*WHAT THE TASK REQUIRES*:
Revise the entries below by changing every "resolution" to "size" and keeping all other text the same. Don't include the pictures in your answer.

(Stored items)
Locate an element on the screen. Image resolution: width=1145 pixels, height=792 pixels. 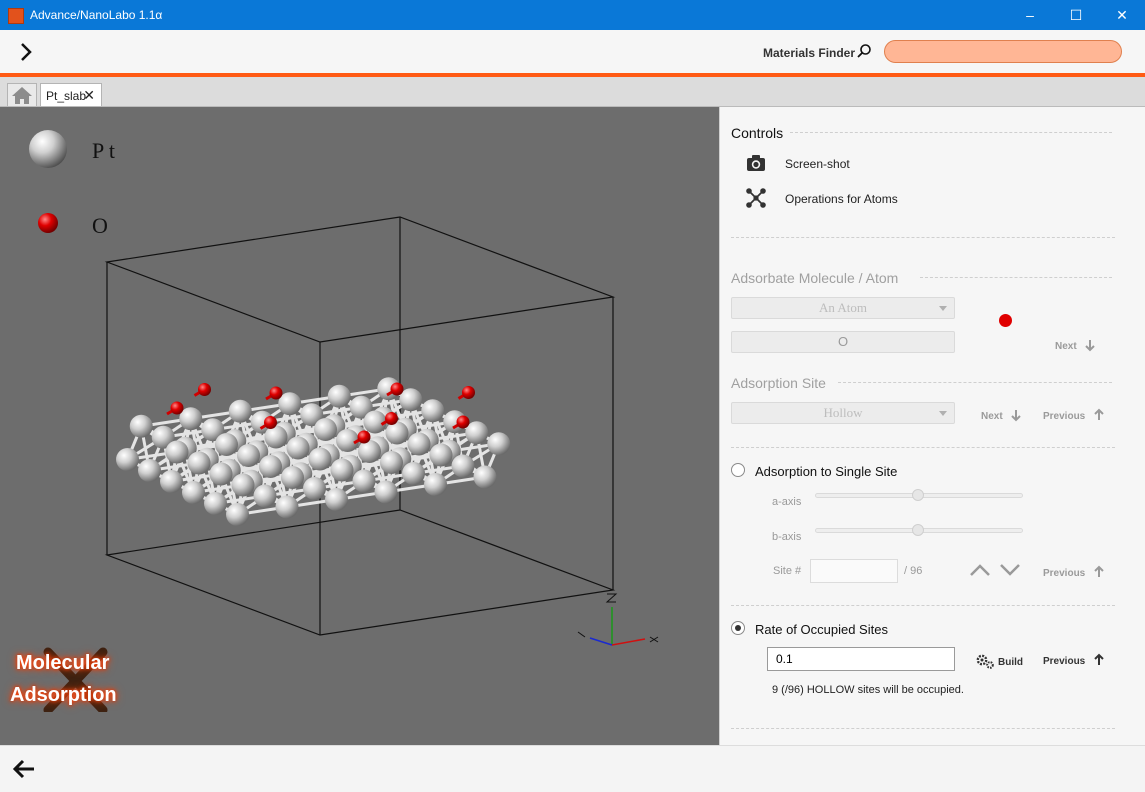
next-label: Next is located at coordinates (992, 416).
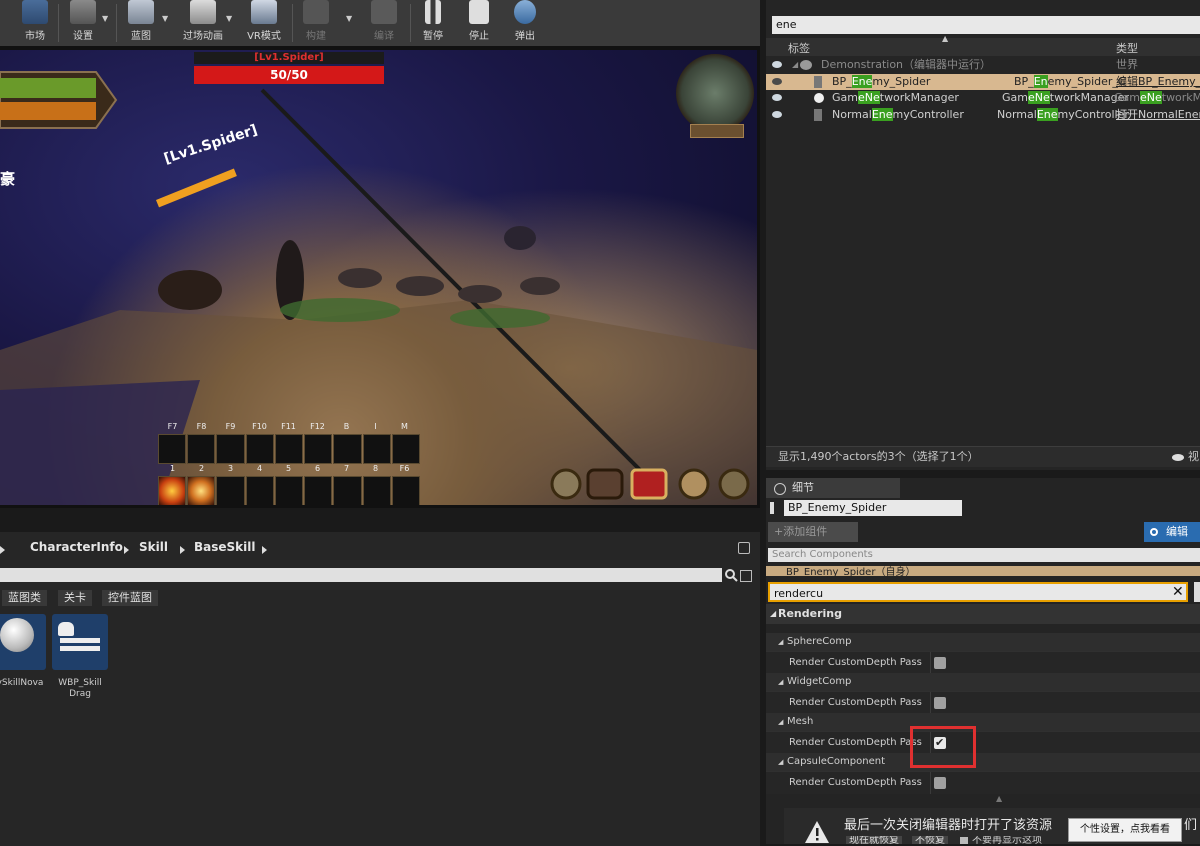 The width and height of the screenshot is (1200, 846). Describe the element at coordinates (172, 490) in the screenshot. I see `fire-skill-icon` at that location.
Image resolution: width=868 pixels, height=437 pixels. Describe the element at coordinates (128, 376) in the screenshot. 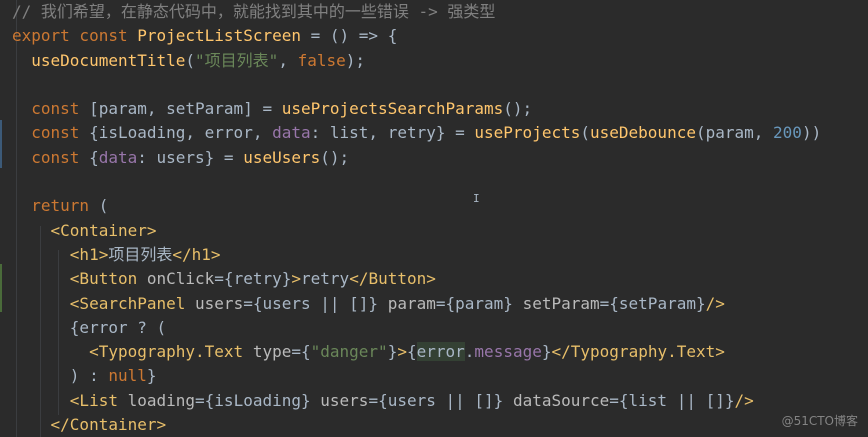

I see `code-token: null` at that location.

*OUTPUT FOR THIS EXERCISE*:
Locate an element on the screen. Image size: width=1145 pixels, height=792 pixels. 
next-label: Next is located at coordinates (992, 416).
 The width and height of the screenshot is (1200, 846). Describe the element at coordinates (172, 490) in the screenshot. I see `fire-skill-icon` at that location.
Image size: width=868 pixels, height=437 pixels. Describe the element at coordinates (128, 376) in the screenshot. 

I see `code-token: null` at that location.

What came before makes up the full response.